WORK TASK
Return, unchanged and with no pictures, the lines below from the very first through the one that contains "Given: Click the select-all corner triangle".

[Collected data entries]
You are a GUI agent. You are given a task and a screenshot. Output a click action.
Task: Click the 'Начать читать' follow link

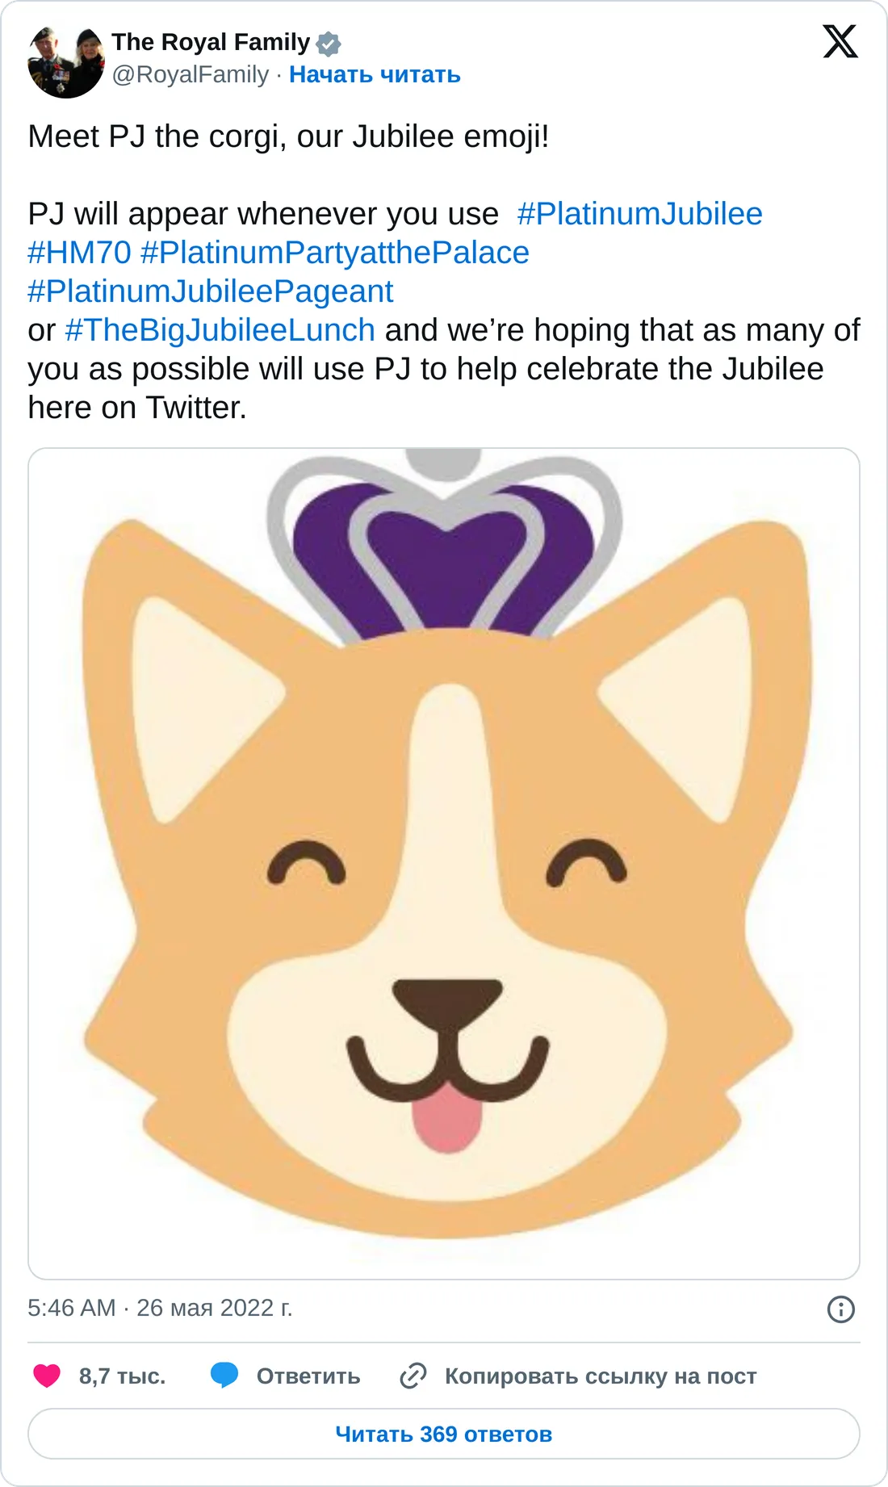pyautogui.click(x=375, y=75)
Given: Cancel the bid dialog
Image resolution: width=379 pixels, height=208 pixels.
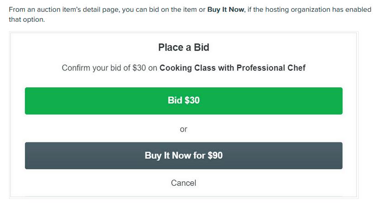Looking at the screenshot, I should click(183, 183).
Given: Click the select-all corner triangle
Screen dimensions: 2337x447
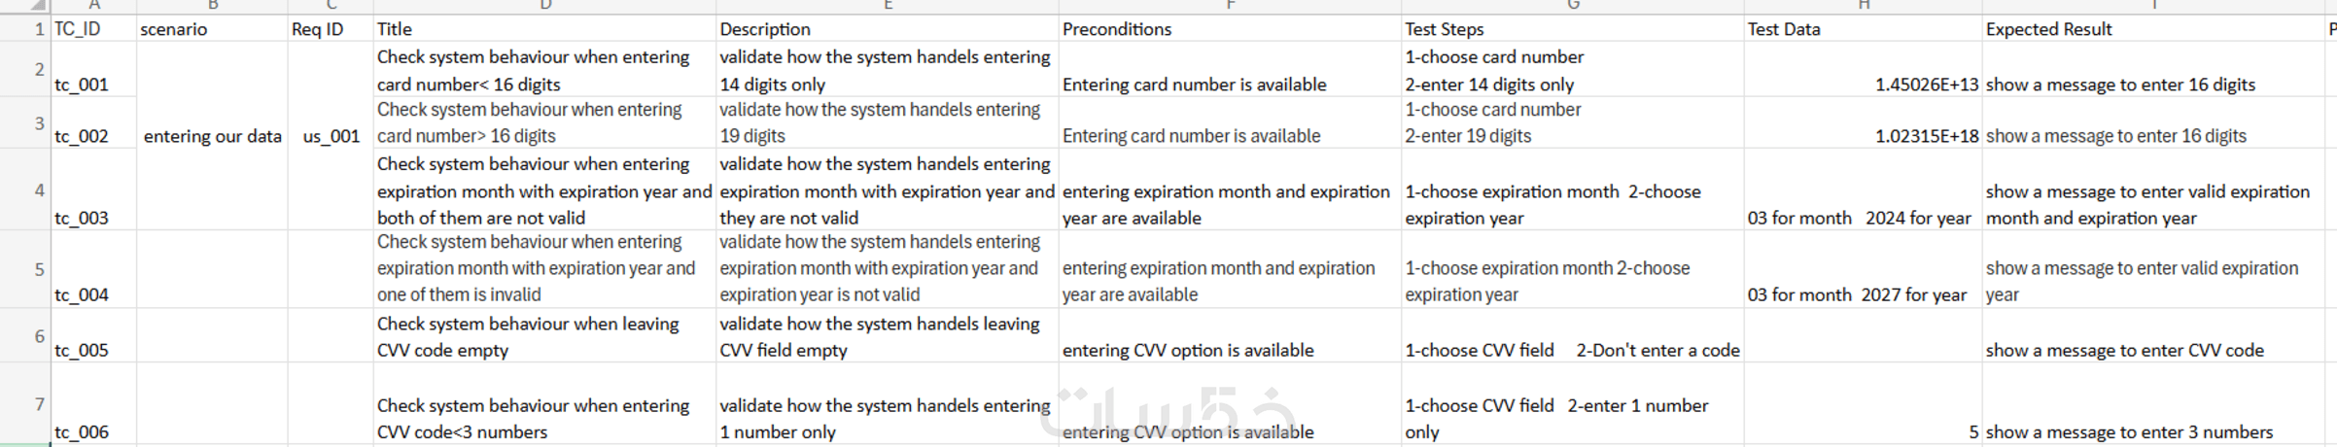Looking at the screenshot, I should coord(37,5).
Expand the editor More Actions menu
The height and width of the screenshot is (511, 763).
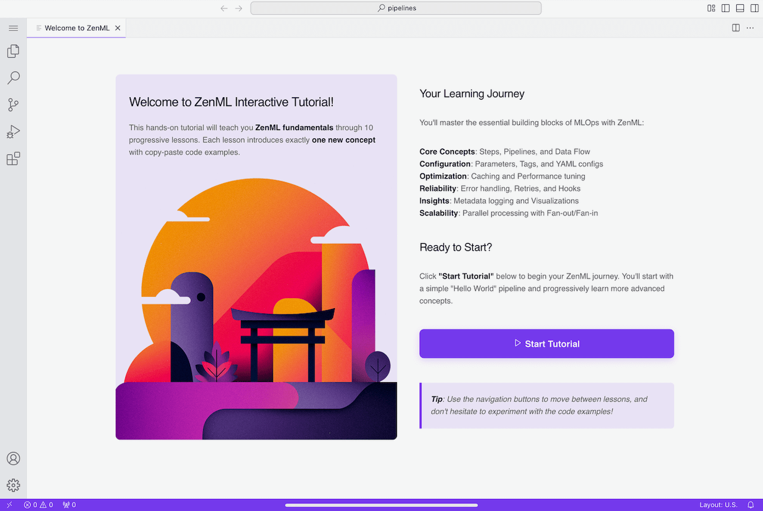click(x=750, y=28)
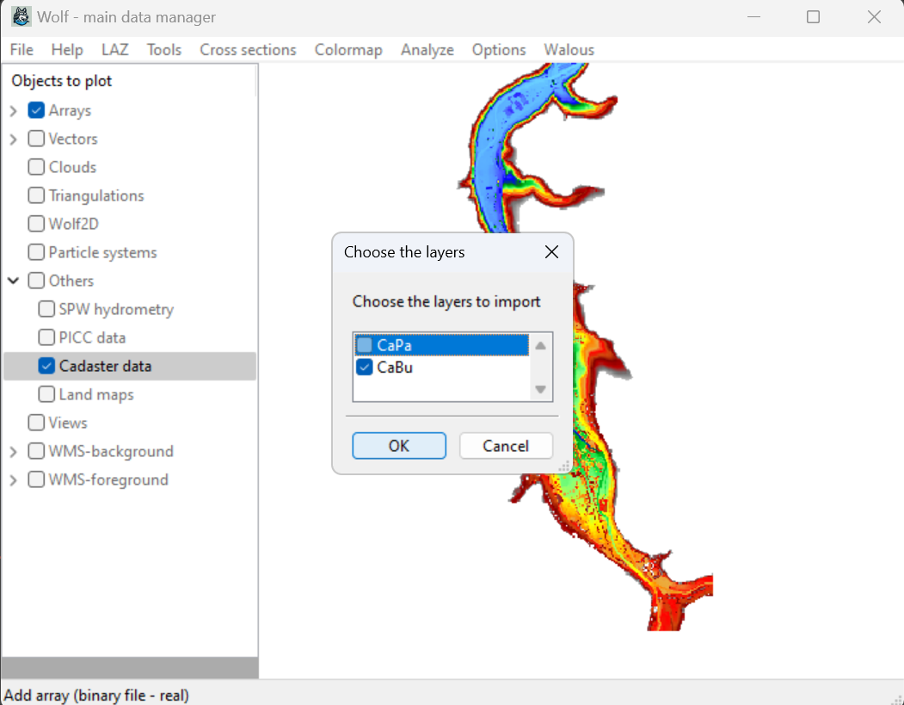
Task: Collapse the Others tree node
Action: (x=13, y=281)
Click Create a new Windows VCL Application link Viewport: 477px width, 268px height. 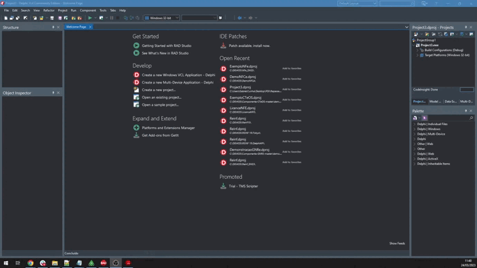point(178,75)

OUTPUT OF THE EXERCISE
You are a GUI agent. You are given a task and a screenshot. Output a click action.
Task: Click the 'Начать читать' follow link

pyautogui.click(x=375, y=75)
Given: Cancel the bid dialog
Image resolution: width=379 pixels, height=208 pixels.
Looking at the screenshot, I should click(183, 183).
Given: Click the select-all corner triangle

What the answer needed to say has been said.